● **Objective**
In the thread about a new Paph, decide whether each statement agrees with the text, answering yes or no and quoting the words that decide it. 1. The three-fan division of the lowii sold for $750. 2. The Hausermans July sale applies only to purchases made in person. 3. The roth by sangii was ordered in the larger size.

● **Document**
[START]
# a new Paph



## Ron-NY (Jul 4, 2007)

I lucked out today and was at the greenhouse while an HCC lowii was being divided. An immature growth fell off during dividing and it is now part of my collection. The 3 fan division, 2 mature and one immature, sold for $750. This lowii is stunning and has been blooming twice a year. Actually, 2 new plants...I ordered a roth by sangii which should be arriving at the end of the week. Took advantage of Hausermans July sale...15% off...went for the larger size


----------



## NYEric (Jul 5, 2007)

On the flyer it says 'presented in person'. Is the sale on internet purchaces also!? BTW Ron, that's cute. "I was at xxx house when they were dividing the micrantum albums and one fell off into my collection!" oke:


----------



## Ron-NY (Jul 5, 2007)

NYEric said:


> On the flyer it says 'presented in person'. Is the sale on internet purchaces also!? BTW Ron, that's cute. "I was at xxx house when they were dividing the micrantum albums and one fell off into my collection!" oke:



Eric it is an online sale too!


----------



## Heather (Jul 5, 2007)

It's good to lurk around the greenhouse, eh, Ron? Nice score!


----------



## NYEric (Jul 5, 2007)

Thanx, I didn't realize that and was figuring how to get a friend in Chi-town to go by there.


----------



## Candace (Jul 5, 2007)

> "I was at xxx house when they were dividing the micrantum albums and one fell off into my collection!"
> Edit/Delete Message



Then you know you must send it to me immediately. I'm about to get on my "no-fair-stomping-boots".


----------
[END]
● **Information supplied**
[START]
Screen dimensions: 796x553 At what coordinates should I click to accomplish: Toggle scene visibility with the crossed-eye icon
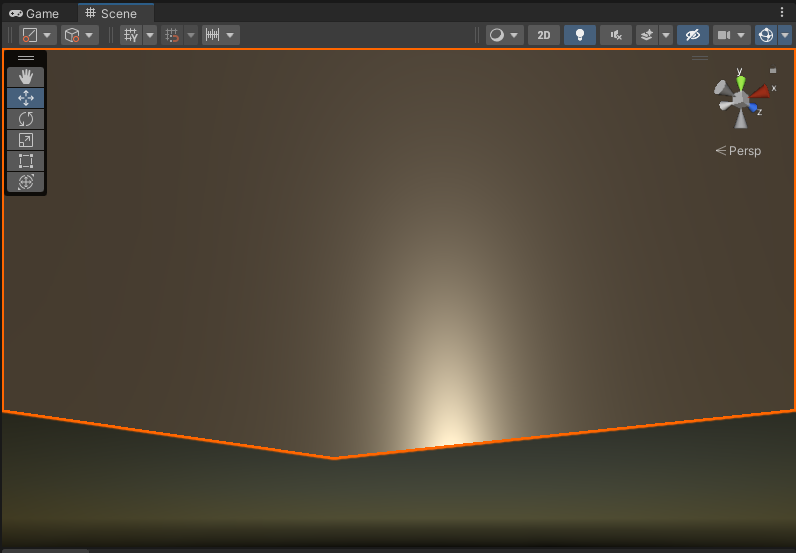pyautogui.click(x=692, y=35)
[END]
● **Response to this task**
1. Yes: "The 3 fan division, 2 mature and one immature, sold for $750."
2. No: "Eric it is an online sale too!"
3. Yes: "went for the larger size"